ICP’s 2020 results are based on a survey of 1413 reasonably-priced private market apartment complexes. With the assistance of Daniel & Beshara P.C.’s researchers, the survey found seven percent acceptance by landlords when asked if they would rent to voucher holders. However, 2017 research found twelve percent acceptance. A comparison of the two years showed a significant increase in discrimination. A closer look revealed that only five percent of the complexes in majority white non-Hispanic zip codes accepted housing choice vouchers, while twenty-two percent in majority Black zip codes accepted vouchers. With Blacks accounting for over eight-five percent of the Dallas Housing Authority’s voucher population, the segregative impact of such a disproportionate acceptance tells a grim story.
The woman’s Facebook post was not seeking housing in the parts of the City of Dallas or Dallas Metroplex that are replete with subsidized housing, high poverty, governmental neglect and racial isolation. Her post specified the lower poverty, better resourced areas of our housing market as the focus of her housing search, areas for which a host of barriers like voucher discrimination exist for low income housing seekers. She was attempting to actualize the “choice” in the promise of the Housing Choice Voucher Program.
The problems of residential segregation and housing discrimination have impacted the lived experiences of Black people for decades and have been allowed to persist across multiple administrations, Republican- and Democrat-led. Included are experiences like those dramatized by Lorraine Hansberry in her semi-autobiographical 1959 Broadway play, A Raisin in the Sun, when restrictive covenants and the acts of the real estate industry played active roles in determining where the Younger family could and could not live. But experiences also include present day families, like the Facebook poster, who desire access to neighborhood services and opportunities that they believe will best help their children thrive.
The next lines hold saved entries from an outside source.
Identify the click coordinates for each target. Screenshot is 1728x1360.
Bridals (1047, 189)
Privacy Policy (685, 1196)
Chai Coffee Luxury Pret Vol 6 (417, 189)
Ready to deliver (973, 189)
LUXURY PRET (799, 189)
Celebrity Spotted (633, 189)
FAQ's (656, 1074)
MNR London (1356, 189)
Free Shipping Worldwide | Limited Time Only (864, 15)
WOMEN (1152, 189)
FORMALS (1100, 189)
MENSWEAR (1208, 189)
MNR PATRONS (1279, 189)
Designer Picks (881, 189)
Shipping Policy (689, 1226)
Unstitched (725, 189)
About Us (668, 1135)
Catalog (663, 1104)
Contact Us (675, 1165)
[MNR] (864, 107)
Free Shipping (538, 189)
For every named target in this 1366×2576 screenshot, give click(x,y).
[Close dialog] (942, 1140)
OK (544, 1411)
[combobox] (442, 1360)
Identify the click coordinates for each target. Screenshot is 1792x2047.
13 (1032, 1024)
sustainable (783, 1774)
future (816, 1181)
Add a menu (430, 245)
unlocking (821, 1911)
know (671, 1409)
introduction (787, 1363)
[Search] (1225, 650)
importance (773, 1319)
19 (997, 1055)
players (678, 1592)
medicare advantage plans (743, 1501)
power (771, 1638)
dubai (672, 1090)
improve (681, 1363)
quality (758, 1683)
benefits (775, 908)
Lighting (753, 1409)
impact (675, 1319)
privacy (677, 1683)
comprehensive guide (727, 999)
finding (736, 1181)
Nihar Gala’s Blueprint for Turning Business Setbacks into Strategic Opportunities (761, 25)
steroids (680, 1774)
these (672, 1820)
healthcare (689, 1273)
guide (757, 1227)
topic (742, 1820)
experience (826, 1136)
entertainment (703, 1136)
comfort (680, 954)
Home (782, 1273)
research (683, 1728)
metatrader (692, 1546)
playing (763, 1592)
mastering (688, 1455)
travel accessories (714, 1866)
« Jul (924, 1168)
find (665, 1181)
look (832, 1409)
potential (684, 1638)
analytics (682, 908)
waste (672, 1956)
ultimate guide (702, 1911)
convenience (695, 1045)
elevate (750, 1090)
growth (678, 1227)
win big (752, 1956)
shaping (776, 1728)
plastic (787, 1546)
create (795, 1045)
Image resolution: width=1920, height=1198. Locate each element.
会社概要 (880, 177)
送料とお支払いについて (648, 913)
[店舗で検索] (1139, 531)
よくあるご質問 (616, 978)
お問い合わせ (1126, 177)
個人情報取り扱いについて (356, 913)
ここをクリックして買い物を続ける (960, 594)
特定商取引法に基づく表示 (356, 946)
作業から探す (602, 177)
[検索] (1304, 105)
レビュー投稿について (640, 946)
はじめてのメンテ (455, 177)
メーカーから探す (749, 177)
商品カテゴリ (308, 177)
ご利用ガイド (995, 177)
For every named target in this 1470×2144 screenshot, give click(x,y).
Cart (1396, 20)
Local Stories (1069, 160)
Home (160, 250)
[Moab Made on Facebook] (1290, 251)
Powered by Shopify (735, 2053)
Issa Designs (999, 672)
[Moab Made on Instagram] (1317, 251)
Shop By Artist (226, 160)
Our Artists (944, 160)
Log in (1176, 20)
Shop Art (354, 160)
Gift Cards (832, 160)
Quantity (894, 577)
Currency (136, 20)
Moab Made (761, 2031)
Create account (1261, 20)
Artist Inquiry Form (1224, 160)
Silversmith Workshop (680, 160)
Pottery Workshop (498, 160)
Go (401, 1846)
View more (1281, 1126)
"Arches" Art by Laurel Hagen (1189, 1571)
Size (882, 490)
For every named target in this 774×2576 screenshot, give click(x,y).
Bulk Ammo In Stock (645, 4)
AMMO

Thriving is what we have not been doing as a country. Many of us are hurt and angry. The discrimination in how Blacks are treated intersects with too many public sectors to count including public safety, health and housing. A dog whistle by a president who tells suburban moms to not worry because he is going to make certain low income housing does not invade their neighborhoods does nothing to ease already existing housing challenges.
No administration in recent memory has espoused promises of better housing outcomes as part of racial equity priorities. As neither president-elect Biden, nor vice president-elect Harris claim to be fair housing aficionados, the advocacy community should take credit for the team’s recognition of housing as a racial equity issue. While plans, platforms and priorities mean little without action, it is encouraging to see such a shift in articulation of the problem. If this shift takes hold of decision makers who have the power to turn the tide on the artificiality of residential segregation, then we may live to see the day when HUD enforces the affirmatively furthering fair housing mandate of the Fair Housing Act, CDBG-funded governmental entities no longer sit silent when landlords discriminate against voucher holders within their jurisdictional boundaries, and landlords no longer erect barriers to qualified Black rental applicants. Sufficient resources for fair housing enforcement and the actualization of federal housing programs that affirmatively further fair housing would also be welcomed changes.
Housing as a racial equity issue is what the authors of the Fair Housing Act had in mind. After more than fifty years, let us look toward the possibility of moving closer to the goal.
Demetria McCain (dmccain@ inclusivecommunities.net) is president of the Inclusive Communities Project in Dallas and a member of PRRAC’s Board of Directors.